Cartaxo comenta intervenção em hospitais: “Azevêdo joga a culpa sobre Ricardo Coutinho”


O prefeito de João Pessoa, Luciano Cartaxo (PV), comentou na manhã desta sexta-feira (25) o decreto que promove uma intervenção do Governo do Estado no gerenciamento de três hospitais da Paraíba, incluindo o Hospital de Trauma e o Hospital Metropolitano. A medida foi publicada no Diário Oficial do Estado (DOE).

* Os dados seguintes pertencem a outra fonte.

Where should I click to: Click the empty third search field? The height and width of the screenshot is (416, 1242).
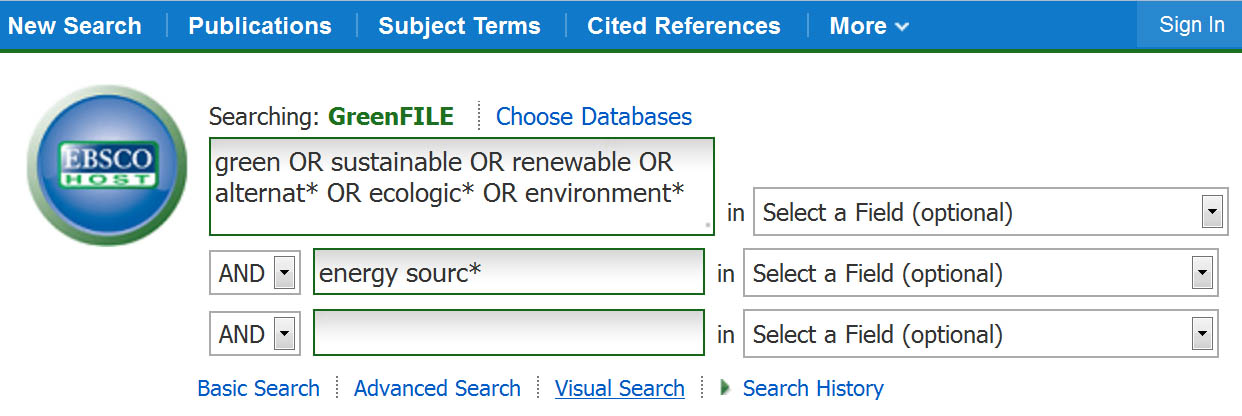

Segundo Cartaxo, ao assinar a determinação, o governador João Azevêdo (PSB) “jogou a culpa” para a administração antiga, ou seja, a do ex-governador Ricardo Coutinho, do mesmo partido.

“Agora o comentário que eu estou vendo no dia de hoje é em relação ao decreto do Governo do Estado sobre a questão da Cruz Vermelha. Me parece que o governador eleito, João Azevêdo, botou a bomba no colo do ex-governador Ricardo Coutinho, porque quando assumiu disse que tudo tava limpo, tudo tava organizado e não havia necessidade de nenhuma intervenção por parte do Governo do Estado nos trabalhos da Cruz Vermelha. O que a gente vê hoje é um decreto onde o governo assume a culpa, só que joga para o governo passado. João Azevêdo joga a bomba no colo de Ricardo Coutinho”, disse o gestor municipal, em vídeo publicado pelo site PautaPB.

Entenda o decreto
Após a publicação no DOE, o Governo da Paraíba passa imediatamente a exercer a administração do Hospital de Emergência e Trauma Senador Humberto Lucena, o Hospital Metropolitano Dom José Maria Pires e o Hospital Geral de Mamanguape.

Segundo o documento, a Secretaria de Estado da Saúde constatou a ocorrência de fatos que indicam uma instabilidade institucional dentro das Organizações Sociais que gerem as unidades hospitalares. Tais questões não foram tornadas públicas, mas conforme o decreto, “podem comprometer a continuidade da prestação dos serviços e a qualidade do atendimento aos usuários”.

A intervenção vai acontecer em diversas frentes: nas questões técnicas, assistenciais, administrativas e financeiras. Ao mesmo tempo, as Organizações Sociais ficam automaticamente impedidas de realizar movimentação de recursos financeiros e ordenação de despesas, admissão e demissão de funcionários, além da contratação de bens e serviços, sem autorização prévia do Governo.

O prazo inicial da medida é de 90 dias, que pode ser prorrogado por um novo período de 90 dias.